**Extract to read:**
-- BEGIN --

Powerful enabling environments focus on expert use

Because an Enabling environment can help people do new things, it’s tempting to design environments which aspire to help novices enter a discipline, perhaps through simplified versions of its activities. This approach is usually quite limited.

Powerful enabling environments usually arise as a byproduct of projects pursuing their own intrinsically meaningful purposes. Those purposes are usually best served by enabling experts. From that position, environments may also include structures to help novices pursue those same purposes.

When environments focus on enabling simplified versions of an activity, the goal often becomes skill-building itself. This tends to subvert its own purpose (see Educational objectives often subvert themselves). Environments designed for e.g. solving important problems in a field will almost automatically avoid this trap.

Representation design is one of the most important parts of designing enabling environments ==TODO write note==. Representations designed specifically for simplified versions of an activity usually won’t also enable expert practice. That means these representations have limited power. (contra Focus on power over scale for transformative system design) Worse: they’ll often be discontiguous with representations used by experts. But representations designed for experts often can service novices. When apprentices are building their skills in environments of authentic practice, they may use simplified representations. But because those representations were conceived in the context of expert practice, they’re often contiguous with expert representations so they can evolve smoothly. (See also Most dynamic representations developed for communication aren’t very enabling)

Examples and counter-examples

Research labs can be powerful enabling environments. They may include lots of structures which help junior scholars develop: reading groups, colloquiums, writing workshops, etc. When they’re working well, these activities are all about producing better research—not simply to build skills. Many of these activities (e.g. colloquiums) may actually be more important for experienced scholars. They were created for that purpose, and then perhaps additional structures were added to make them more accessible to junior faculty. Participation in these activities is participation in the discipline, for everyone. These activities grow with their participants.

Mathematica enables high-school students to visualize and manipulate the data from simple experiments. But more importantly, it helps professional scientists do their work more effectively. A tool designed primarily for the students probably wouldn’t help the pros do better science; this tool, designed for the pros, also helps the students do better science—and it grows with them to the frontiers of knowledge.

-- END --

**Given records:**

-- BEGIN --

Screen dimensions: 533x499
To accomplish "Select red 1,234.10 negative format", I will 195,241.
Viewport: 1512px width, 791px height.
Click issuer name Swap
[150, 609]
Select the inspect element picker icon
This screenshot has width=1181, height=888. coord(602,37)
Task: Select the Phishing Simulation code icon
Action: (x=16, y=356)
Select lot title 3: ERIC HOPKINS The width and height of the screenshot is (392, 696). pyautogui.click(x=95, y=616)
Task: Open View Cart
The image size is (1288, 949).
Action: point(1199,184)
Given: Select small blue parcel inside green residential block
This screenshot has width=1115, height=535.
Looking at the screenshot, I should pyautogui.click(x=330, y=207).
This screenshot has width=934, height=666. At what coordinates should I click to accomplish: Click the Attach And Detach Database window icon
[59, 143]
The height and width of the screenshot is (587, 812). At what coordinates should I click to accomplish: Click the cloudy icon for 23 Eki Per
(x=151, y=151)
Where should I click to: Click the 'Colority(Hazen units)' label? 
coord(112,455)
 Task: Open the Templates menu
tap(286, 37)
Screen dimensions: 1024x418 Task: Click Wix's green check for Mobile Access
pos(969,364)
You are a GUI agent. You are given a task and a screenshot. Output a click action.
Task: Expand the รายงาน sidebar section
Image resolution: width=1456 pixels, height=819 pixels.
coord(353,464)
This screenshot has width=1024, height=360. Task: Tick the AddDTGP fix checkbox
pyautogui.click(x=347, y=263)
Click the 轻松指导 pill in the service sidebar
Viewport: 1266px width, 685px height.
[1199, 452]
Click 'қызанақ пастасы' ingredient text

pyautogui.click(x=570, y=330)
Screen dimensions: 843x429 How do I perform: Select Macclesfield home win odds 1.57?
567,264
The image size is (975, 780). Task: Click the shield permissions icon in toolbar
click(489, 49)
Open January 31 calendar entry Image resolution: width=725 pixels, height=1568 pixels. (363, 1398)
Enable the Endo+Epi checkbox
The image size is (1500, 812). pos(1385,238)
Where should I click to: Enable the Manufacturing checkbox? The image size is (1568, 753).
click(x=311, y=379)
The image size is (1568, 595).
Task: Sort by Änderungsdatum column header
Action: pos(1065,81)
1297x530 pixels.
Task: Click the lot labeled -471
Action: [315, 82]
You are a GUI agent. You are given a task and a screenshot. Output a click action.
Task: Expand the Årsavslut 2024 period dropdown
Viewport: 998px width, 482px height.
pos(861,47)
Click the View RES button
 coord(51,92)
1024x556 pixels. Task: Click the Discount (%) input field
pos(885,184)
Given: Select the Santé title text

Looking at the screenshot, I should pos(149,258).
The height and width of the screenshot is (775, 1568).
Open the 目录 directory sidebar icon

-- END --

**What to do:**
- A) Duplicate the part of the note on enabling environments that begins at "Powerful enabling environments focus" and ends after "those same purposes.".
- B) Pick up the note on enabling environments after its last sentence and write the next part.

**Answers:**
- A)
Powerful enabling environments focus on expert use

Because an Enabling environment can help people do new things, it’s tempting to design environments which aspire to help novices enter a discipline, perhaps through simplified versions of its activities. This approach is usually quite limited.

Powerful enabling environments usually arise as a byproduct of projects pursuing their own intrinsically meaningful purposes. Those purposes are usually best served by enabling experts. From that position, environments may also include structures to help novices pursue those same purposes.

- B)
SimCity is fun—at least skill-building is not its primary purpose—but its representations encode many assumptions so fundamentally that they can’t be smoothly evolved to the representations of experts. If your goal is to do urban planning, SimCity will not help you much.

Likewise, Logo enables children to access ideas in differential geometry. This is wonderful! But professional geometers don’t seem to find Logo’s representations relevant for their research. So the children can only be said to be doing differential geometry in a limited sense because to do math is to ask and answer original questions, and this environment doesn’t seem to help much with that. Papert wasn’t interested in helping differential geometers first and foremost, and he didn’t necessarily have the expertise to do so, but it’s interesting to imagine an alternative Logo designed around powerful computational representations for geometers?


References

Email with Michael Nielsen, 2019/08/23. Re: Transcending the Primer

If you create Mathematica you’ll certainly be enabling people. But it’ll be secondary to doing kick-ass mathematics / theoretical physics.

Email with Michael Nielsen, 2019/09/03. Re: ❲FYI❳ Some notes on enabling environments / anti-educationalism

Alan Kay’s ideas about SimCity for OLPC | Don Hopkins

Scalability and non-scalability of ideas are interesting. Rocky’s Boots is still one of the best ever games that provide profound learning experiences. The extension of this to Robot Odyssey didn’t work because the logic and wires programming didn’t scale well enough — the bang per effort dropped off precipitously

Last updated 2023-07-13.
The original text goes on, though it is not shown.